I know I’m an outsider to things in Japan, but I’m not one in the card game world. I’m normally the kind of guy who reports on the mundane goings on of Magic: the Gathering tournaments and more commonly than that the professional poker beat for the Card Games World tournament circuits column.
But what I have for you now is somehow the nexus of all those things, and yet a microcosm that would make your more self-righteous muckrakers jump for joy. And this was also the sort of thing that would make your average financially-illiterate news reader’s eyes glaze over. When I first started covering the MtG scene, I had only a small idea about the efforts to translate the game internationally. Leagues popped up in Europe and China, but Japan...Japan had never been a good breeding ground for that sort of thing.
At first, the common narrative was simply that things were strange over there. The land of Pokemon, superior cars, and really weird porn, just didn’t have the kind of community that would be into collectible card games.
That was the thinking until I found out about Duel Monsters in the summer of 1999.

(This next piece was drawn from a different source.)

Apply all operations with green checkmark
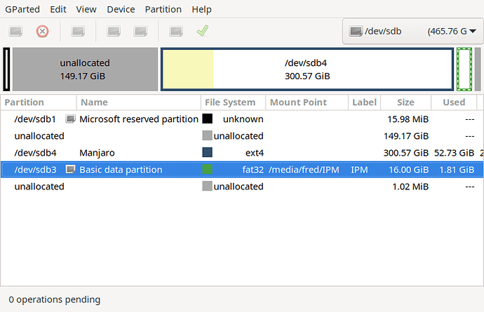Screen dimensions: 484x312 (203, 31)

Duel Monsters is an enterprise designed as a pyramid scheme. I say this because of its inventor, an eccentric billionaire, Pegasus Crawford, who claims to have based the game off of rules he found from a card game in Egypt, is the kind of man who would give anybody weird goosebumps the moment he looks at you. I don’t mean the kind of weird goosebumps you get when you see a guy who still wears cravats without a hint of irony, but the kind you get when you meet someone who hides his business plan under an impenetrable eccentricity. It’s like talking to Elon Musk on twitter, if Elon Musk cosplayed as Disney instead of LARPed as Henry Ford.
He owns the private gaming firm Industrial Illusions, more known for its poker and blackjack DOS programs at the time in the United States than for collectible card games, let alone the holographic projection environments he eventually invented through subcontracting. From what little I heard about his rise in fortune at the time was that he had tried to set up a multilevel marketing approach for his previously-mentioned poker and blackjack programs; if you know anything about programming, and the nature of pyramid schemes, you’d know this only lasted the business quarter schedule equivalent of five minutes.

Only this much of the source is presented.